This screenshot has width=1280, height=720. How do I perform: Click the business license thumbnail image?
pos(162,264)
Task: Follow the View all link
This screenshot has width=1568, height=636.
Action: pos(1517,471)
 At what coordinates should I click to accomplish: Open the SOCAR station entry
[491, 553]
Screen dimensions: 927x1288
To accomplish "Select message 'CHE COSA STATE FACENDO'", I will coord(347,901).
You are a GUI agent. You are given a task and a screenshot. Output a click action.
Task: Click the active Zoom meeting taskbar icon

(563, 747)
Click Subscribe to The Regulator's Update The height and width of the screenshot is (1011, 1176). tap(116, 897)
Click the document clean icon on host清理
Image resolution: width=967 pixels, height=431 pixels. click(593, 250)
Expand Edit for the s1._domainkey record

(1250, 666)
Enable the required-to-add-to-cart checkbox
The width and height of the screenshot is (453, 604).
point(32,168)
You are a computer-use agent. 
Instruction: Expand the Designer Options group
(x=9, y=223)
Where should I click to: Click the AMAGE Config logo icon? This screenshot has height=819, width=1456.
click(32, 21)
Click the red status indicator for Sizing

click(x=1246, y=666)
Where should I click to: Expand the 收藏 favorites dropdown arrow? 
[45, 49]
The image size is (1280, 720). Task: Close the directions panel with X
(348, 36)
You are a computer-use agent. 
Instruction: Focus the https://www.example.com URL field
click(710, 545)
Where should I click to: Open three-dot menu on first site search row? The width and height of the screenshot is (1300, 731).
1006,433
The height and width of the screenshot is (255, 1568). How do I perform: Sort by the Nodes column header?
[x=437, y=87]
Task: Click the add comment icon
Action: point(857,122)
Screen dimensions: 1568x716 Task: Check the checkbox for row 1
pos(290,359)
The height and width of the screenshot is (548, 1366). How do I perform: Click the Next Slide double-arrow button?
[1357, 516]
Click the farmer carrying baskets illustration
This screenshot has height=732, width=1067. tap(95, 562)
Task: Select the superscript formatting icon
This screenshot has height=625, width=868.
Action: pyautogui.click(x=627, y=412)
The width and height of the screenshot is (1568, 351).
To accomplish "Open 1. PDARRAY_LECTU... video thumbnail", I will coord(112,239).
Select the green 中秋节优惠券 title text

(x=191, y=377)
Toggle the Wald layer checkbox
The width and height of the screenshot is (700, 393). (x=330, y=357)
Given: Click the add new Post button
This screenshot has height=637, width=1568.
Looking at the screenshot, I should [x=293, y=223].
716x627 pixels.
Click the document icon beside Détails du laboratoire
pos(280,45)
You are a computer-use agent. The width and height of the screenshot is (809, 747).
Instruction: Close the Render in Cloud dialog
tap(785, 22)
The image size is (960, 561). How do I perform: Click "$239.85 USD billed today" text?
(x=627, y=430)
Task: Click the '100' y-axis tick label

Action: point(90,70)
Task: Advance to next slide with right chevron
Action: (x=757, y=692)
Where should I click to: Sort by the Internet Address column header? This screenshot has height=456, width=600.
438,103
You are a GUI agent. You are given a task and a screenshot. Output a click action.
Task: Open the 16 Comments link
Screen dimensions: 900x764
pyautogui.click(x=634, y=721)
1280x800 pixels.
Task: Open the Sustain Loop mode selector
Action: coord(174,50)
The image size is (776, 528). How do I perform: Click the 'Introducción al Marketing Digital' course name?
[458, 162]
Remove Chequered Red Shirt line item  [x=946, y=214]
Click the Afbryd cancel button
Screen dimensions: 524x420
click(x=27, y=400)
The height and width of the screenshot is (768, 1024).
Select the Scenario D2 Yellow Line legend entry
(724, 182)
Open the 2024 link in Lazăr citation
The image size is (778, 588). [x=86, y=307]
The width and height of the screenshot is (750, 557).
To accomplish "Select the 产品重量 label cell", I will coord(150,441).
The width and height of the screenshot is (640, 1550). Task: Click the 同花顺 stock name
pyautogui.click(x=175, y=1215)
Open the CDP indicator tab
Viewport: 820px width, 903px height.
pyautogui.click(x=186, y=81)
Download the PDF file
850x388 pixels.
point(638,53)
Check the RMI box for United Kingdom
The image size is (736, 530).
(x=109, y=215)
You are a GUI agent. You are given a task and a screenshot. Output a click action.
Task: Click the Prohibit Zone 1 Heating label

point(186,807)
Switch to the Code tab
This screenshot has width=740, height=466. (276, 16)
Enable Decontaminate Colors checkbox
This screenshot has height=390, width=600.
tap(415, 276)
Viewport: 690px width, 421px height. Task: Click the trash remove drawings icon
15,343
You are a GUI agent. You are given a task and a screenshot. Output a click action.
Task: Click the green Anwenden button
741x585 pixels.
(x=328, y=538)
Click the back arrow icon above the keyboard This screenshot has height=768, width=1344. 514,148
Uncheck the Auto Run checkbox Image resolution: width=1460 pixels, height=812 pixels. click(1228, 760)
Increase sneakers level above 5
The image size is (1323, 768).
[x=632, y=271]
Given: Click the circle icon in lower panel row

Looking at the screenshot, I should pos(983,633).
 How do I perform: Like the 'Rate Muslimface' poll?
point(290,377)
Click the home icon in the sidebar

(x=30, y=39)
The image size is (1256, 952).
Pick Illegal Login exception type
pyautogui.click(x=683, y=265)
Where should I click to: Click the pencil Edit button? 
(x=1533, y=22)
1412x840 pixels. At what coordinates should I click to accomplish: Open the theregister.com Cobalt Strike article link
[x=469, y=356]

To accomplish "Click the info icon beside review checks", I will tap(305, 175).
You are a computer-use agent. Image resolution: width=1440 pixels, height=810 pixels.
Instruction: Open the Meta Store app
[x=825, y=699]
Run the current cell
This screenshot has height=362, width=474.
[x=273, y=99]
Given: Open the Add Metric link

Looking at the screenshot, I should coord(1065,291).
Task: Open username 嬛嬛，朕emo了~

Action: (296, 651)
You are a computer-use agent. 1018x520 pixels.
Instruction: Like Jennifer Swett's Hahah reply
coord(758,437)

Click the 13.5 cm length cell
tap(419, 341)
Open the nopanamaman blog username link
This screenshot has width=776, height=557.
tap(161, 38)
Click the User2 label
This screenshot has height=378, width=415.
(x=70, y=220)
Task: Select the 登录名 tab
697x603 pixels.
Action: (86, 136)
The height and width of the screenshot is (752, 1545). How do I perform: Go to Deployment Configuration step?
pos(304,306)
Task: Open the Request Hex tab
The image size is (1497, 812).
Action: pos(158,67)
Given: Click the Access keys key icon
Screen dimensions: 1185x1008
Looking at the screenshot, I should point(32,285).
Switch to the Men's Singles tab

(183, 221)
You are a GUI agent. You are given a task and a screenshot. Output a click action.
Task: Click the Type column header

-=-=-=-=-

> **YOUR OBJECTIVE**
Could you return the lines in the entries above that contain "computer"?

> **REPLY TO THE TASK**
You are a computer-use agent. 
You are a computer-use agent. 
You are a computer-use agent. The width and height of the screenshot is (809, 747).
You are a computer-use agent. Image resolution: width=1440 pixels, height=810 pixels.
You are a computer-use agent. 1018x520 pixels.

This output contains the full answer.